▶ [YOUR TASK] Rescale the stretch from the line containing "Task: Click the Dispute" through the end of the lines. Repeat those lines with their requests, multiplying only the coordinates in the answers by 2 and rounding to whole numbers with halves going up, and leave out the pictures.
-- Start DATA EXTRACT --
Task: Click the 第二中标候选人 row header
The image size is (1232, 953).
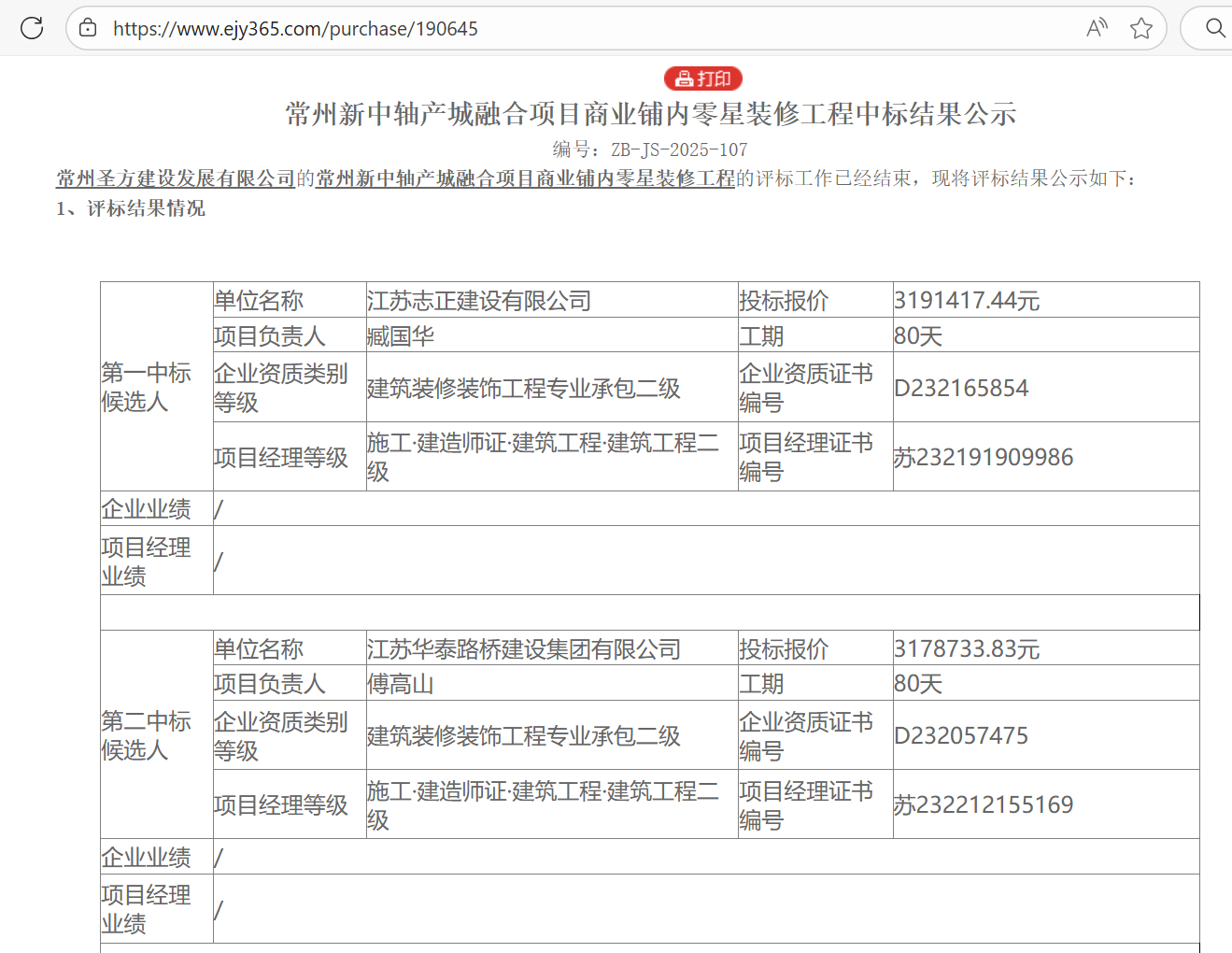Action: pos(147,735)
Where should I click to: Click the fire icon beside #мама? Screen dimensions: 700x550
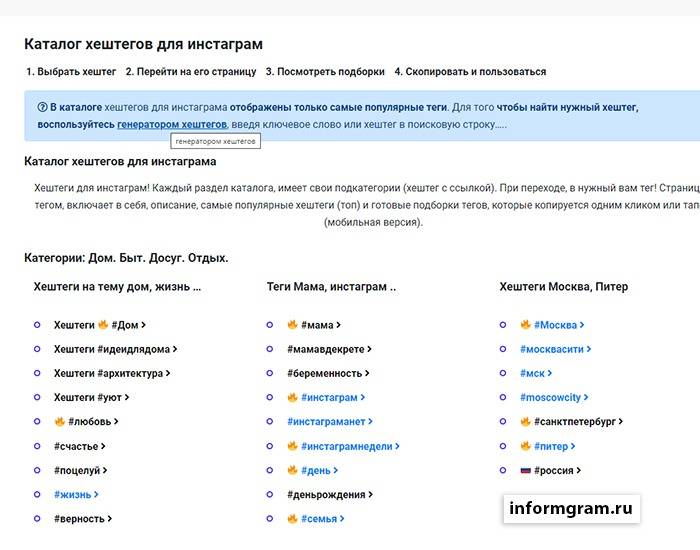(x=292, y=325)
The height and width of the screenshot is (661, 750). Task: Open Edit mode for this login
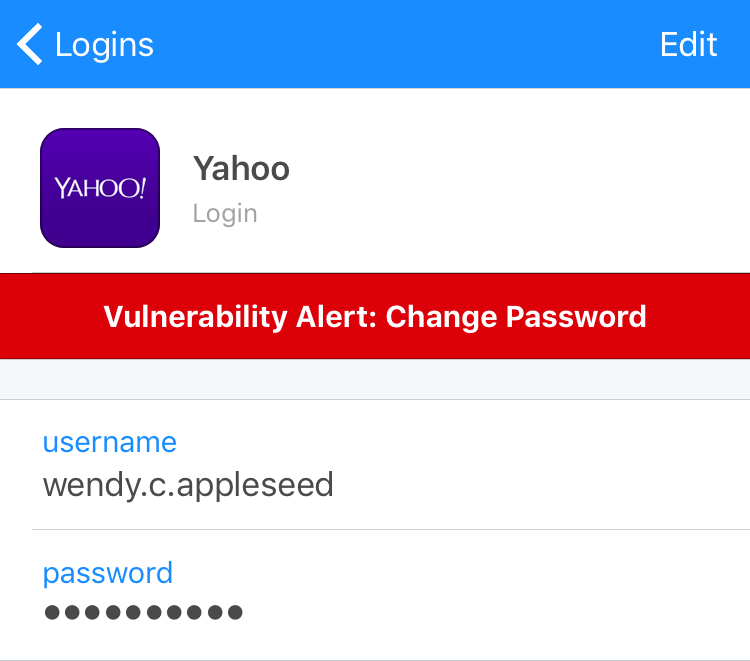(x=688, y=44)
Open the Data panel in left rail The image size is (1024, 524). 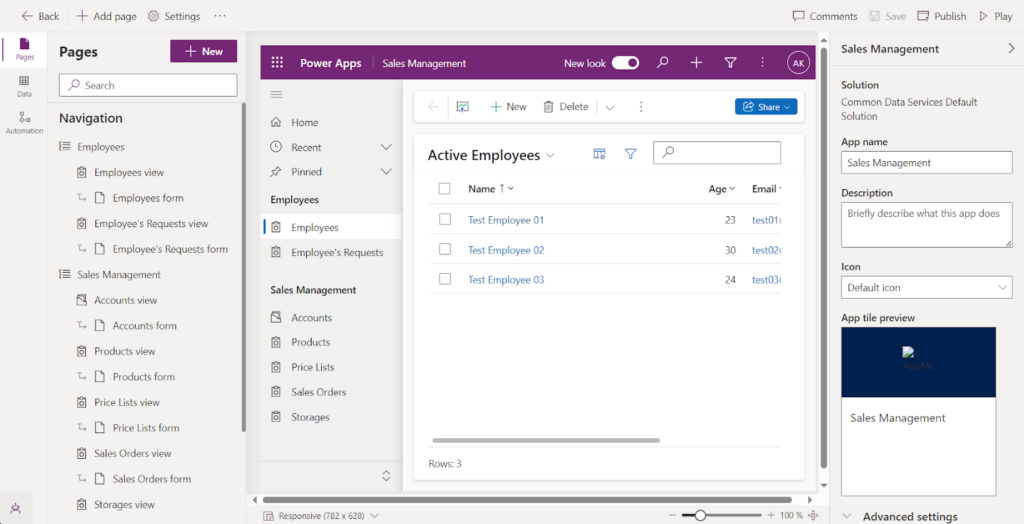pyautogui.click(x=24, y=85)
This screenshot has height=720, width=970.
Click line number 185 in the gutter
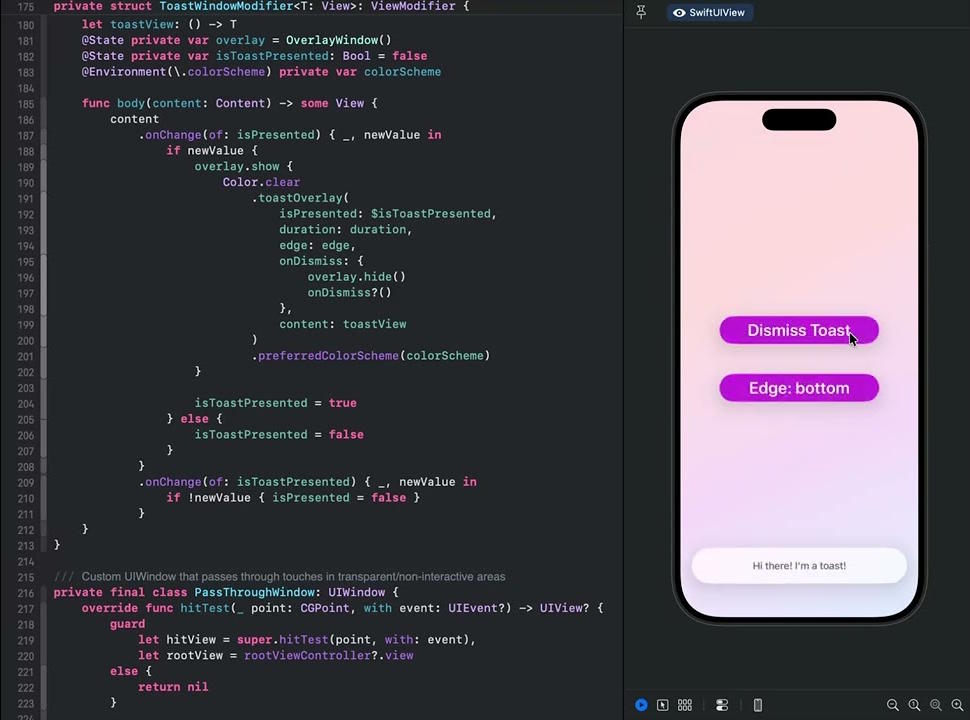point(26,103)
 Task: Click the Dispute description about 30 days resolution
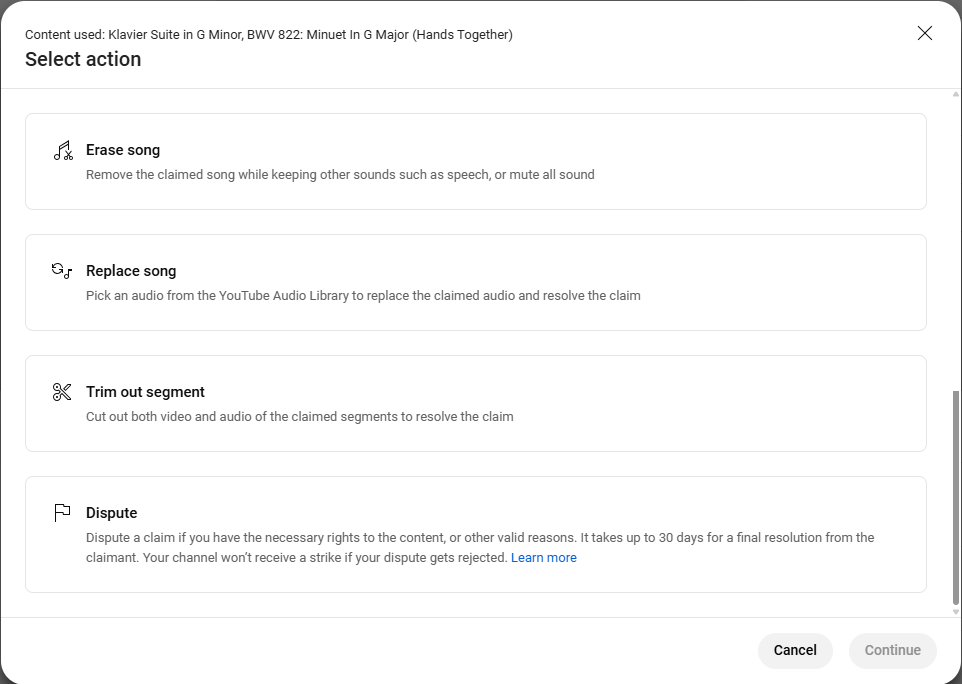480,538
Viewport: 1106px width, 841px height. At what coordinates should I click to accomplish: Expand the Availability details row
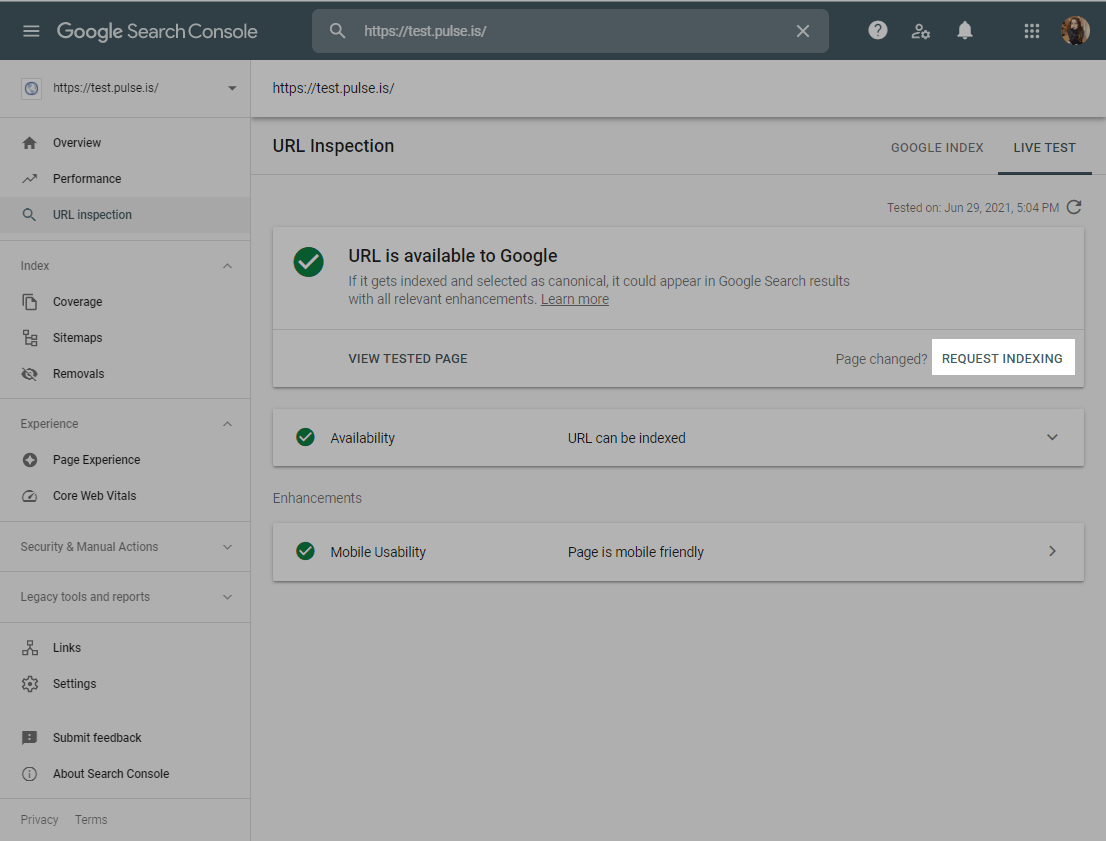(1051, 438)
-- End DATA EXTRACT --
▶ [ANSWER TO THE TASK]
 Task: Click the Dispute description about 30 days resolution
960,1076
Viewport: 1106px width, 841px height. At what coordinates should I click to accomplish: Expand the Availability details row
(2102, 876)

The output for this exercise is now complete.